Certains d’entre vous se souviennent peut-être de cette vieille pub des années 80 pour une eau minérale : « J’me sens tout mou, mou, si mouuu… ». L’humeur de la semaine s’explique. Selon l’OIT, nous perdons 3 % de productivité par degré supplémentaire au-delà de 30 degrés. À cela, trois raisons principales. D’abord, le ralentissement psychomoteur : le cerveau se consacre à la thermorégulation avant de s’intéresser à PowerPoint. Les pauses se multiplient. Et le taux d’absentéisme explose.

Nous ne sommes pas les mieux lotis. Une étude de l’assureur AllianzTrade, parue fin mai, montre que la France est le pays d’Europe où la baisse de productivité globale liée au stress thermique est la plus forte. Les pertes cumulées de PIB pourraient atteindre 240 milliards d’euros sur la période 2026-2030.

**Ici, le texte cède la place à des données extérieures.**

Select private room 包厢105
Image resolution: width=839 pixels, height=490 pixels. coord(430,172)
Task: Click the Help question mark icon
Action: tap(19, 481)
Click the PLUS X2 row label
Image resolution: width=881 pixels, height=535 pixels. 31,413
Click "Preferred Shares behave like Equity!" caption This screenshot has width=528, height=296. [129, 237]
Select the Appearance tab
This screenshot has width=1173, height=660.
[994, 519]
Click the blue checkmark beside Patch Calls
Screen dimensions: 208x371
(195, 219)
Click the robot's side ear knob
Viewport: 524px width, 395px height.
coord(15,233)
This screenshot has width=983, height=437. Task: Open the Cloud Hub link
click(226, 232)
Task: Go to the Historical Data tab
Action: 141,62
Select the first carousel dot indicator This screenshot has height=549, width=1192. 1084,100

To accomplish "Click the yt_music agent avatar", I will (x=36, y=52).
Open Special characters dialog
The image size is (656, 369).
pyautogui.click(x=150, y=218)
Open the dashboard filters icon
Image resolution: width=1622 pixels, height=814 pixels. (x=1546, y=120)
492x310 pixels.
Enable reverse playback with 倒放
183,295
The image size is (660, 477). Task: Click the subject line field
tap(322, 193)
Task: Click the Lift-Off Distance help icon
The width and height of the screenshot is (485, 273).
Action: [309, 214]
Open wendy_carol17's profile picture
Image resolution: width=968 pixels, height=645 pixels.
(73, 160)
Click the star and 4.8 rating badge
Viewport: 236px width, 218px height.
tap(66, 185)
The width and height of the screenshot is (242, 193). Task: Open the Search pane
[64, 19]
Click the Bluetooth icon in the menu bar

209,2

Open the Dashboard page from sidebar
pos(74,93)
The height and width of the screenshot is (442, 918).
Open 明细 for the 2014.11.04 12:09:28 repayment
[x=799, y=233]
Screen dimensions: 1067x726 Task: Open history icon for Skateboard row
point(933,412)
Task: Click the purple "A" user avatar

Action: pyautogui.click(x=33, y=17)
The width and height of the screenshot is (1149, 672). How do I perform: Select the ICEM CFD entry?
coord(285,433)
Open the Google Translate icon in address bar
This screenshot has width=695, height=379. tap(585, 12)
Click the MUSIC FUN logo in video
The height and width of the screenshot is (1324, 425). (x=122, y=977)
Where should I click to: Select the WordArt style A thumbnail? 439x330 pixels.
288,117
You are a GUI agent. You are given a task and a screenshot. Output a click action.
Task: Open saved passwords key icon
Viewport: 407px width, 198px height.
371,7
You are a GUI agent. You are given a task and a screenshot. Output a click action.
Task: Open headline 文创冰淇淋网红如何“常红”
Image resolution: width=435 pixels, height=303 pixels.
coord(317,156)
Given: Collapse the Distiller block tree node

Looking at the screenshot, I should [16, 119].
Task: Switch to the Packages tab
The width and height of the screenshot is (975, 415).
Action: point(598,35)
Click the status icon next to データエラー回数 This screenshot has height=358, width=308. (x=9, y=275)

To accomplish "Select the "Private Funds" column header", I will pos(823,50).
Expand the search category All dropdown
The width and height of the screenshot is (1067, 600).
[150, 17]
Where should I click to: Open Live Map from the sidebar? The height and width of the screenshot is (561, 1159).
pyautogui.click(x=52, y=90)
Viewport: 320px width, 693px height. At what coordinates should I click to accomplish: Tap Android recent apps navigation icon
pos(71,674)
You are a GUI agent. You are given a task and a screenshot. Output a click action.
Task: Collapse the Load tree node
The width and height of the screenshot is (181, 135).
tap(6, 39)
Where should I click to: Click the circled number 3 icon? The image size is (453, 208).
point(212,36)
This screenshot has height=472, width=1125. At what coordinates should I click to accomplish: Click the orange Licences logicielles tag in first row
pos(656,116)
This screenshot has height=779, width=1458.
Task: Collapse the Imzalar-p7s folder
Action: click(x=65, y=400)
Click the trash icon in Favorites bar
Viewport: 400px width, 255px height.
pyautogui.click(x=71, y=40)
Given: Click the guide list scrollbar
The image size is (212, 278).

En cause ? Un parc de bâtiments mal adaptés aux fortes chaleurs, un système énergétique (notamment nucléaire) sensible aux sécheresses, une population vieillissante – donc plus fragile – et une dépendance élevée à des secteurs sensibles aux conditions climatiques : agriculture, BTP, tourisme… Par ricochet, la chute de production réduit aussi les recettes fiscales : les pertes annuelles estimées atteindraient 1,8 % par an en France d’ici 2030, d’après Allianz Trade.

Et puis au ralentissement économique s’ajoutent d’autres conséquences, sociales celles-là. La chaleur augmente l’inconfort, donc l’agressivité, qui dégénère en violence. Lorsque la température augmente de 10 °C, les risques de crimes bondissent de 9 %. En 2018, une étude espagnole a révélé un autre chiffre édifiant : le nombre de féminicides augmente de 28 % durant les épisodes caniculaires. Il est urgent de boire très frais.